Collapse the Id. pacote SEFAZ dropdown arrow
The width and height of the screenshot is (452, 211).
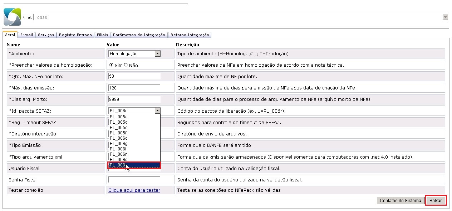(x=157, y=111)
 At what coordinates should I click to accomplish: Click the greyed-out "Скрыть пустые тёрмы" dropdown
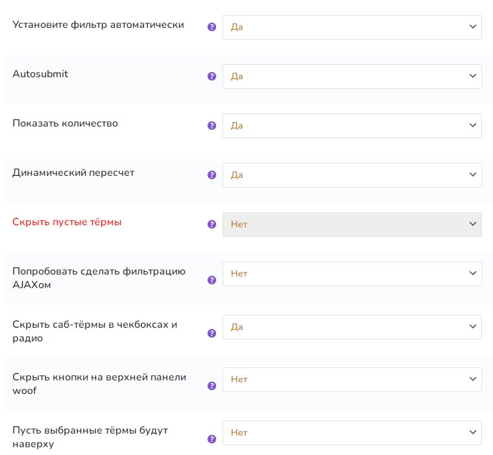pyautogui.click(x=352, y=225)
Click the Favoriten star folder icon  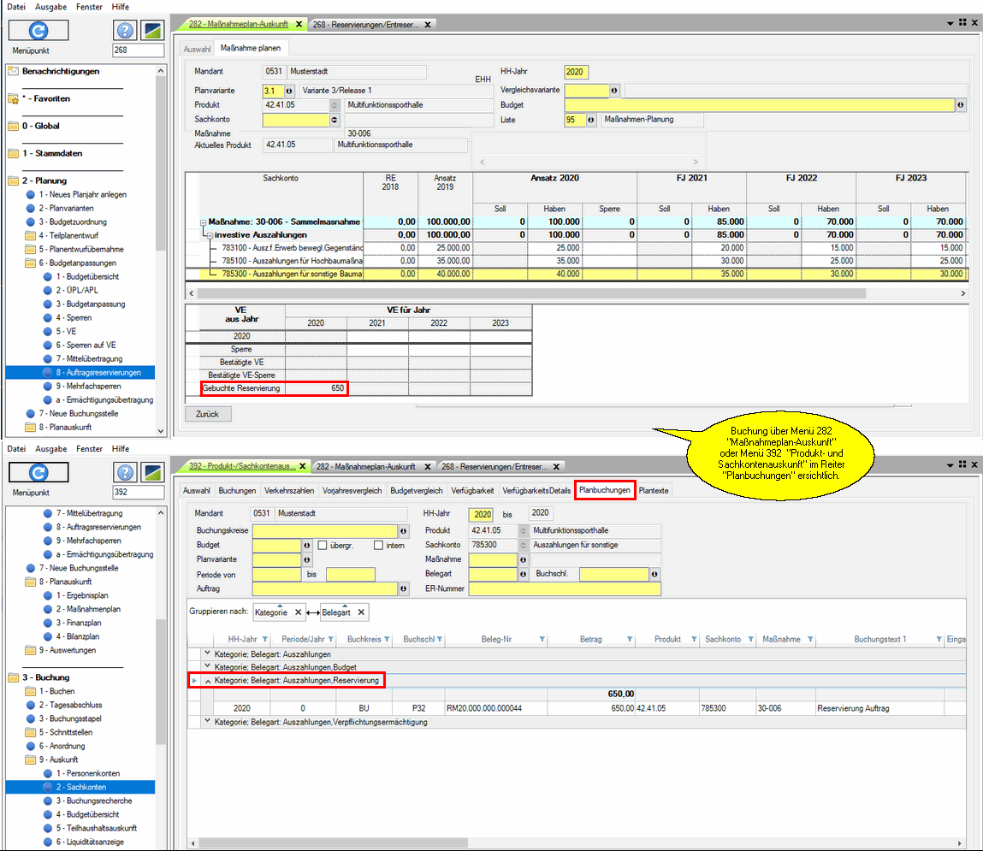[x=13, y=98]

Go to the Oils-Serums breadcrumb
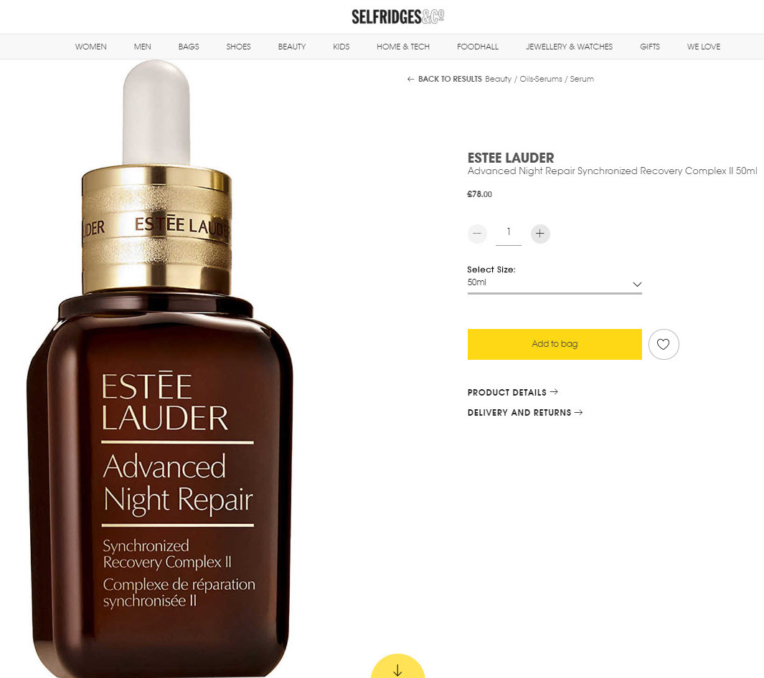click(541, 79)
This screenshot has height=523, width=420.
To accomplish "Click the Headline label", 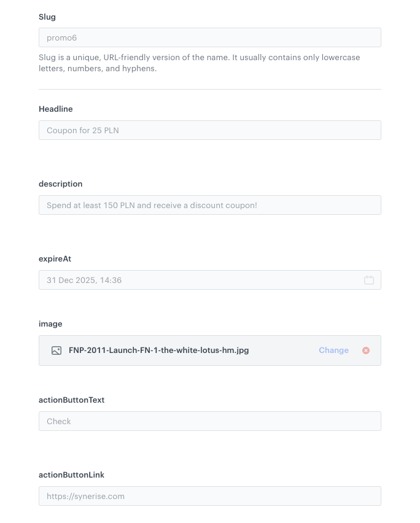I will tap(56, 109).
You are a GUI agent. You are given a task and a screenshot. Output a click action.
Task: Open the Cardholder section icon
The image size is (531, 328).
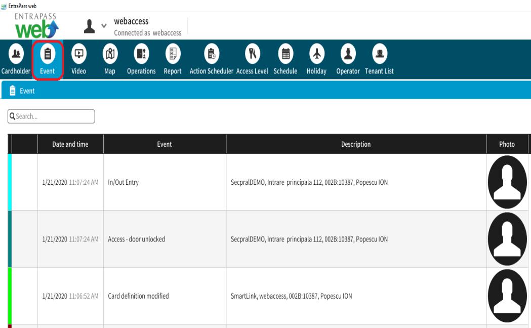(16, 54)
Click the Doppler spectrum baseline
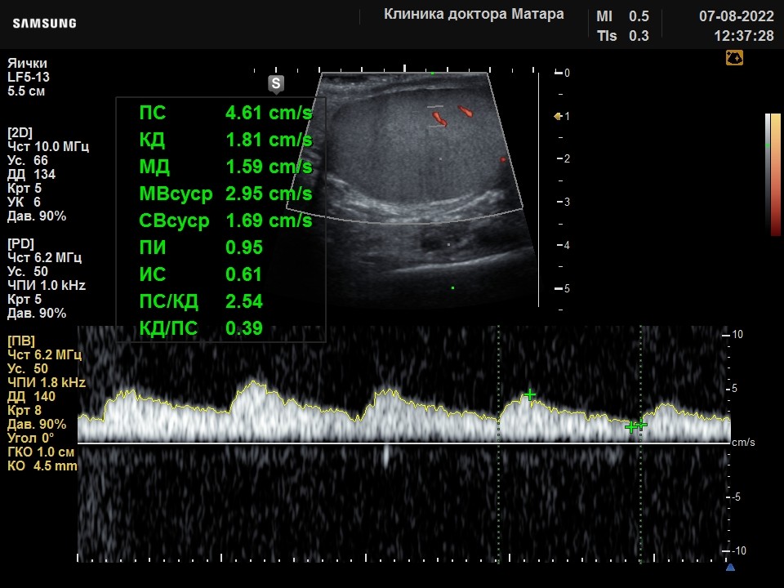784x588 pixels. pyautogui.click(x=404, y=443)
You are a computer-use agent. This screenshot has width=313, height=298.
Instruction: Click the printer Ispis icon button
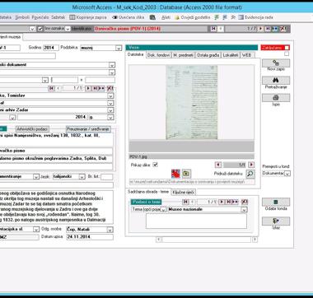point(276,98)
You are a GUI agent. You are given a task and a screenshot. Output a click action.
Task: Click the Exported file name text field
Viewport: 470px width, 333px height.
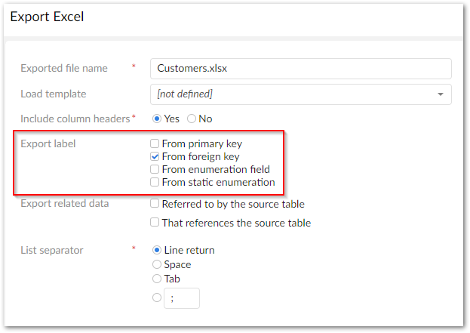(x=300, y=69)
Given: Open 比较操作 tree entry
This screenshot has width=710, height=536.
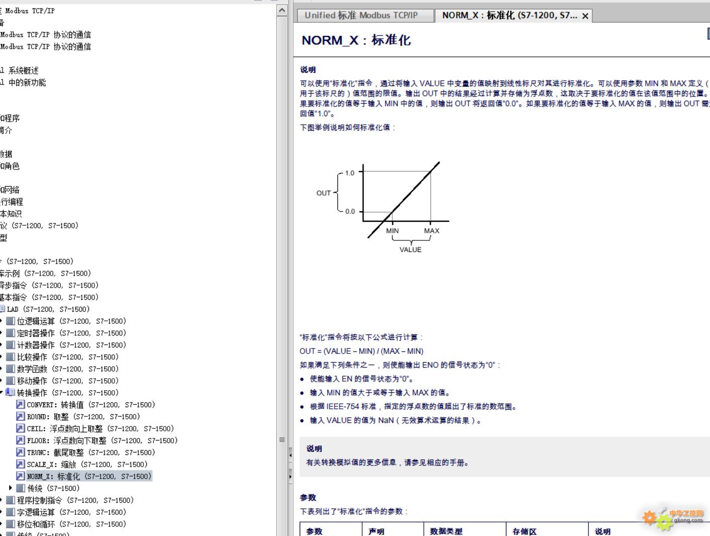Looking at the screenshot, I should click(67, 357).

> **TASK TO CARRY OUT**: Extract exactly the lines from the one containing "The image size is (531, 328)." through the last line of the records above, both included, and leave out the pictures.

> **REPLY**:
The image size is (531, 328).
(16, 54)
Click the Doppler spectrum baseline
784x588 pixels. pyautogui.click(x=404, y=443)
You are a computer-use agent. This screenshot has width=313, height=298.
Instruction: Click the printer Ispis icon button
point(276,98)
You are a GUI agent. You are given a task and a screenshot. Output a click action.
Task: Click the Exported file name text field
Viewport: 470px width, 333px height.
(x=300, y=69)
Given: Open 比较操作 tree entry
This screenshot has width=710, height=536.
Looking at the screenshot, I should click(67, 357).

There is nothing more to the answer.